Rien qu’à ses mots, il ne fallut pas longtemps pour que j’enfile une capote avec un peu de gel dessus pour qu’il vienne s’empaler sur mon sexe tendu. Face à moi, il se positionna tant bien que mal (faute de place dans la voiture) et je le guidai sur ma bite pour le sodomiser. Complètement entré en lui, il se déhancha sur ma queue pour la sentir au fond de lui. Mais niveau amplitude, je ne pouvais pas trop le soulever pour rythmer une cadence sans qu’il ne percute le toit de la voiture. Finalement, il se retira puis se coucha comme pour moi la première fois, les jambes en l’air. Là, j’avais tout le loisir de le pénétrer à ma guise et au rythme que je voulais. A chaque coup de rein, nos corps se rejoignaient parfaitement et je pouvais encore sentir son anus se contracter. Lorsque je rentrais à fond, je l’entendais gémir de plus en plus fort, le souffle plus rapide, alors j’ai bien entendu accéléré le mouvement et décidai de la rentrer a chaque fois jusqu’au bout, pour lui soutirer des cris de bonheur. La partie de sexe a bien duré un long moment, encore une fois, en changeant de position et cette fois lui à quatre pattes (oui, je sais pas beaucoup de choix dans les positions me direz vous mais que du bonheur tout de même) Sentant que moi aussi, je commençais à fléchir sous le coup de l’émotion, je me suis retiré.

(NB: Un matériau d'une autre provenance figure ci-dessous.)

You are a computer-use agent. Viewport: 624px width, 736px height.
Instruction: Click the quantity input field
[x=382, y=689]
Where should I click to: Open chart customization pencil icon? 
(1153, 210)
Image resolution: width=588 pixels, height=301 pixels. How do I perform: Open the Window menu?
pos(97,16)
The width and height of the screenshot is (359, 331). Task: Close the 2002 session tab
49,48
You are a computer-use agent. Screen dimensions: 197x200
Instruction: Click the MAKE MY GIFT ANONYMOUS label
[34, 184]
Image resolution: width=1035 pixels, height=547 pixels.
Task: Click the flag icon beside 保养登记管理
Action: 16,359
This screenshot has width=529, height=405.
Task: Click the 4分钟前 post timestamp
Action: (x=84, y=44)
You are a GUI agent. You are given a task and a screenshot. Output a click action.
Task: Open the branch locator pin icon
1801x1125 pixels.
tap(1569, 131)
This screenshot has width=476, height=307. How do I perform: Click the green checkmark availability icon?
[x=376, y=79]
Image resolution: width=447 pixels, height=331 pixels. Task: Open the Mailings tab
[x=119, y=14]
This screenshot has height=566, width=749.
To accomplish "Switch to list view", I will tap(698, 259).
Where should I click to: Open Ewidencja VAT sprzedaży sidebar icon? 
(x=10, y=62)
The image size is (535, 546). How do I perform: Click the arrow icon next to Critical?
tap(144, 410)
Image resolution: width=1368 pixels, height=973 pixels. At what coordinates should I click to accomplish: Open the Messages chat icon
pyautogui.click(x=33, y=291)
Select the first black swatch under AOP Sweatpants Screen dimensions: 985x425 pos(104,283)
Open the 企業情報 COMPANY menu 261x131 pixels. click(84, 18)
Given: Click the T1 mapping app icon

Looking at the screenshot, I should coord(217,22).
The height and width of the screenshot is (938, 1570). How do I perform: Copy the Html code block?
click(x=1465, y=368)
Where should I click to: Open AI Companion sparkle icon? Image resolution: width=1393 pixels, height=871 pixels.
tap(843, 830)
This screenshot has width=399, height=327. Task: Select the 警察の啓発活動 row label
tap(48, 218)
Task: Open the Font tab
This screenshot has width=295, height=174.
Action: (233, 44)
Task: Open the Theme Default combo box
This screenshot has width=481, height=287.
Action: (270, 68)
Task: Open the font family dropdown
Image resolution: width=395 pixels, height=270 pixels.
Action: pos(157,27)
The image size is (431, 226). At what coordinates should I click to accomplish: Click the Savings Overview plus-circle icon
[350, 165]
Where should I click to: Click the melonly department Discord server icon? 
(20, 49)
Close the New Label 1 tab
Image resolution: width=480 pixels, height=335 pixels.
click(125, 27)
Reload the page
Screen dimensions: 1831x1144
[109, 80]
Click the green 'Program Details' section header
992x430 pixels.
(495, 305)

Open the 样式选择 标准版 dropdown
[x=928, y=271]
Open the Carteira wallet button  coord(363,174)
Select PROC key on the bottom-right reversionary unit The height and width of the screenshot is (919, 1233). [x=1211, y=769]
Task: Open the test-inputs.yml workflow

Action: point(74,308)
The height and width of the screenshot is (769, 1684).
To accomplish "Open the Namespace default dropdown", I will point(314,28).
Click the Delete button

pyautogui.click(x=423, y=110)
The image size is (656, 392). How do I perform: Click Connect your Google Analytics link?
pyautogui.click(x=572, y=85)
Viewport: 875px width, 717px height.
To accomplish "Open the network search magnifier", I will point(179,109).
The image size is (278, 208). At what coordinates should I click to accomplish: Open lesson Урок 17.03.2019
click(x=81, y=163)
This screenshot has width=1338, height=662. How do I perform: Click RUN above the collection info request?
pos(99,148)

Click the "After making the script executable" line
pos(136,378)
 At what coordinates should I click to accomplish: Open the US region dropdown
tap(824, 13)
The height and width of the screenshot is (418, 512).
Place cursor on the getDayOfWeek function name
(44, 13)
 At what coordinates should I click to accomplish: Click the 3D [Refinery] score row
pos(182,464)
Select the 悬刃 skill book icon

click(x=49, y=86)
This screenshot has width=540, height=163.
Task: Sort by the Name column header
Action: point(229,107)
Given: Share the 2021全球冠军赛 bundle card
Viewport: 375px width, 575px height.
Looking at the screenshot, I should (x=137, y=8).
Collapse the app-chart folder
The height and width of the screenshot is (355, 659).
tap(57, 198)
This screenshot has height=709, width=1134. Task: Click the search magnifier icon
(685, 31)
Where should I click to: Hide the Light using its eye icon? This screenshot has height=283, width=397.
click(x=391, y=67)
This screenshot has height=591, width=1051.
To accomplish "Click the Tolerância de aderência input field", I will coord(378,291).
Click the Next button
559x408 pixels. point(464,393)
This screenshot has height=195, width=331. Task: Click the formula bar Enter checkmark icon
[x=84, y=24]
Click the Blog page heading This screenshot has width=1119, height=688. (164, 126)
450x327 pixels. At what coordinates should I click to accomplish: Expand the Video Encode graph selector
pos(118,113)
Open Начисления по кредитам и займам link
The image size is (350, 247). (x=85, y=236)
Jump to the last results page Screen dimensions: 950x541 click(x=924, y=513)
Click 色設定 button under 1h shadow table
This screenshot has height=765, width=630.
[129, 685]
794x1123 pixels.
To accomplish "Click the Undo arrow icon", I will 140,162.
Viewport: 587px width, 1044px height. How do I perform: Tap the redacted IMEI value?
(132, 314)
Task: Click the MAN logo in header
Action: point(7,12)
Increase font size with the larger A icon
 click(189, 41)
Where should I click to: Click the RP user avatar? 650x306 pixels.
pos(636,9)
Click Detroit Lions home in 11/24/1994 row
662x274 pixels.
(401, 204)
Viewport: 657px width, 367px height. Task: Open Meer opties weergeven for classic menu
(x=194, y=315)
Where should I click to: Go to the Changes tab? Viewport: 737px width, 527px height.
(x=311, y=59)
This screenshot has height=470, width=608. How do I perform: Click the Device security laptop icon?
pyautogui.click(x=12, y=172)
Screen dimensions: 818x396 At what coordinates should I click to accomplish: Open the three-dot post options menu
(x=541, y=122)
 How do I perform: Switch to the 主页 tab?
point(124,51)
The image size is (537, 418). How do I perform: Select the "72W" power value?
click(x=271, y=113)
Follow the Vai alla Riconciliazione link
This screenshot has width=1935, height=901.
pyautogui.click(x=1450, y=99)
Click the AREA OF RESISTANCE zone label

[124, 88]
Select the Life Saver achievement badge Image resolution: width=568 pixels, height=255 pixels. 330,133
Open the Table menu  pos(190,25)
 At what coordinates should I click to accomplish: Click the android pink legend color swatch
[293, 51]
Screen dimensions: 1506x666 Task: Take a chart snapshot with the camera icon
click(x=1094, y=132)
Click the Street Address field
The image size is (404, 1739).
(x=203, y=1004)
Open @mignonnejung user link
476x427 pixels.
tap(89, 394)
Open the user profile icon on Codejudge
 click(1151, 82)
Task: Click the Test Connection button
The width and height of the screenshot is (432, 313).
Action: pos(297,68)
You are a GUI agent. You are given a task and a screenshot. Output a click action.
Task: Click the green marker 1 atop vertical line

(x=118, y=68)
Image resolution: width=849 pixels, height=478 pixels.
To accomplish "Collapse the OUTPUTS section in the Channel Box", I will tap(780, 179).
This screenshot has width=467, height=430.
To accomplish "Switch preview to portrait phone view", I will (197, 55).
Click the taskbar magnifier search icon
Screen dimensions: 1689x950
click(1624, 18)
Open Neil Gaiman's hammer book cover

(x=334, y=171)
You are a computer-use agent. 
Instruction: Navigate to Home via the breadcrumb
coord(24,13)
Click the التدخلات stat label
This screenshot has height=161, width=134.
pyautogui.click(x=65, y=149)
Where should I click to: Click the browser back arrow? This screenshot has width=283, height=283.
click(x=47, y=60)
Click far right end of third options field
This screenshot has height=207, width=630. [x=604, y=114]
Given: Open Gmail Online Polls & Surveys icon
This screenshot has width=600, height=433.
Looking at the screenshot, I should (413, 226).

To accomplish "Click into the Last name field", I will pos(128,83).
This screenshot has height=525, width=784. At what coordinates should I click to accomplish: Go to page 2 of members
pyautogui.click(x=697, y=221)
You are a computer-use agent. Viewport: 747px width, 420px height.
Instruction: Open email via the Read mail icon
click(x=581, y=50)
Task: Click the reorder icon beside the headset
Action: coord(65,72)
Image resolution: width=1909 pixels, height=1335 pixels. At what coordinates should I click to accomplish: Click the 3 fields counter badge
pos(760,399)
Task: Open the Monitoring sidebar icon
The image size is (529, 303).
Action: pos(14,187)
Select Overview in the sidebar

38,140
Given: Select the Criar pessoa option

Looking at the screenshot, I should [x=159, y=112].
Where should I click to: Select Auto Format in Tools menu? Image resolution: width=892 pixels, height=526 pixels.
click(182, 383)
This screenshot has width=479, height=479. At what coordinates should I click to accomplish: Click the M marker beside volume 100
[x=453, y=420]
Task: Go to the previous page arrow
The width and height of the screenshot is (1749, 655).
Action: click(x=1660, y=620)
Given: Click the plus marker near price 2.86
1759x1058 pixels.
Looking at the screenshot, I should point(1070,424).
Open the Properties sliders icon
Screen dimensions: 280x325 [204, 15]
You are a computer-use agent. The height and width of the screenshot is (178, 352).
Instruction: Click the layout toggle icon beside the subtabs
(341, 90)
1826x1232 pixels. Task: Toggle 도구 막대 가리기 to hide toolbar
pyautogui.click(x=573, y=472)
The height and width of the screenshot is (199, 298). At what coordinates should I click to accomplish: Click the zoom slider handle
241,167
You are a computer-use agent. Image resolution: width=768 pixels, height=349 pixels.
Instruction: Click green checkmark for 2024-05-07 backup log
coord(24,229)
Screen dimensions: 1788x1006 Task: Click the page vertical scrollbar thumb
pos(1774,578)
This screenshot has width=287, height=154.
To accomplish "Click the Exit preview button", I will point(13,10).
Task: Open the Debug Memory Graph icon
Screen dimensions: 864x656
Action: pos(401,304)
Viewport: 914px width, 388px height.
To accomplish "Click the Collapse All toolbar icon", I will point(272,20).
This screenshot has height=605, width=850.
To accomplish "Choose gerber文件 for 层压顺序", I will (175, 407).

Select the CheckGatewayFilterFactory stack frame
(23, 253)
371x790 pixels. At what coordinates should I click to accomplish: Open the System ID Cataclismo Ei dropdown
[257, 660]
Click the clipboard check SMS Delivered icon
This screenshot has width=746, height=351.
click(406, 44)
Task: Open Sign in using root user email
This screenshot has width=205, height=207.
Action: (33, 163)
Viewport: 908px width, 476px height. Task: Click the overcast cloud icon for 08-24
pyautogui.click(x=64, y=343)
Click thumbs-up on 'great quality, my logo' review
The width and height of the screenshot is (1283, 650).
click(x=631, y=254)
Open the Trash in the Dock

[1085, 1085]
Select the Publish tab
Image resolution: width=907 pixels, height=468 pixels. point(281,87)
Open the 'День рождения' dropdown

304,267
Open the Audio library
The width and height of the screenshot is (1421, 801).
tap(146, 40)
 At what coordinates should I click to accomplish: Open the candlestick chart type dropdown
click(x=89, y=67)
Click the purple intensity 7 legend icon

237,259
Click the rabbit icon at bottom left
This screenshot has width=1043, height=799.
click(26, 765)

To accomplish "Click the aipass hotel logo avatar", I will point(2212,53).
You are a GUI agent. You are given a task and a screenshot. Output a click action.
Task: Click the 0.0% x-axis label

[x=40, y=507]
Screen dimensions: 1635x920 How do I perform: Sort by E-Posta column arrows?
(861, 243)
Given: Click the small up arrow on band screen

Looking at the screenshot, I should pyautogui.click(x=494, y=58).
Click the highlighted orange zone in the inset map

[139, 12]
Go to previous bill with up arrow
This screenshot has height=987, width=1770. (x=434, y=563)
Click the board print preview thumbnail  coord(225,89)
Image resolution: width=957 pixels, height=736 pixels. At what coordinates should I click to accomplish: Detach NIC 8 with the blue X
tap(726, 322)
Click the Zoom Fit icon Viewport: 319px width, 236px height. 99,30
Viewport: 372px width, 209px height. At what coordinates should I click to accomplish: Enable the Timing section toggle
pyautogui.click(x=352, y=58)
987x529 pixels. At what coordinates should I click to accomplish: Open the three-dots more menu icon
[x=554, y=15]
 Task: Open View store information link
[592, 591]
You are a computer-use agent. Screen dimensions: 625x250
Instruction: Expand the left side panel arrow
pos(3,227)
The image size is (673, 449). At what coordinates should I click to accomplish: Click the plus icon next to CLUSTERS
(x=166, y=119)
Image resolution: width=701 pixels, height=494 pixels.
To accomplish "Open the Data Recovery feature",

Pour finir, je voulais qu’il me reprenne une dernière fois en position couchée  car j’avais adoré me faire prendre comme ça. Il mit une autre capote de suite et me repris à sec cette fois, mais comme j’étais encore bien ouvert, ça rentrait comme dans du beurre. On changea une dernière fois de position, et cette fois ci , c’est moi qui me suis mis à califourchon à l’envers  sur sa bite, et dans des grands mouvements de bassin, tout en serrant mon anus, pour sentir sa queue dans mon trou. Tout en malaxant ses tétons avec mes mains qui passaient derrière mon corps, je sentis qu’il était sur le point de se vider en moi, alors avec un peu plus d’entrain, des pincements de tétons plus forts, il finit par craquer et à crier sa jouissance, me déversant son sperme au fond de mes entrailles, tout en secousses et  soubresauts, de contractions en contractions, pour notre plus grand bonheur. Je me suis retiré, puis retourné et me sui branlé deux trois fois, pour à mon tour, lui lancer mes jets de liquide brûlant sur son torse, ses hanches afin de libérer mes derniers cris de jouissance et de poser ma tête près de son visage une dernière fois, dans un dernier baiser en guise de remerciements.

En regardant l’heure, il était 5H moins quart du matin. Nous nous sommes essuyés, jetées les preuves de notre rencontre sulfureuse, rhabillés puis il m’a ramené chez moi sur les coups de 5H.

Lui-même devait bosser à 7 heures du matin (alors il a du s’en boire des litres de café !!!) tandis que moi, suis tranquillement retourné me coucher, le sourire aux lèvres attendant que les bras de Morphée ne m’emportent au pays des songes où je pourrai tranquillement trouver un repos bien mérité.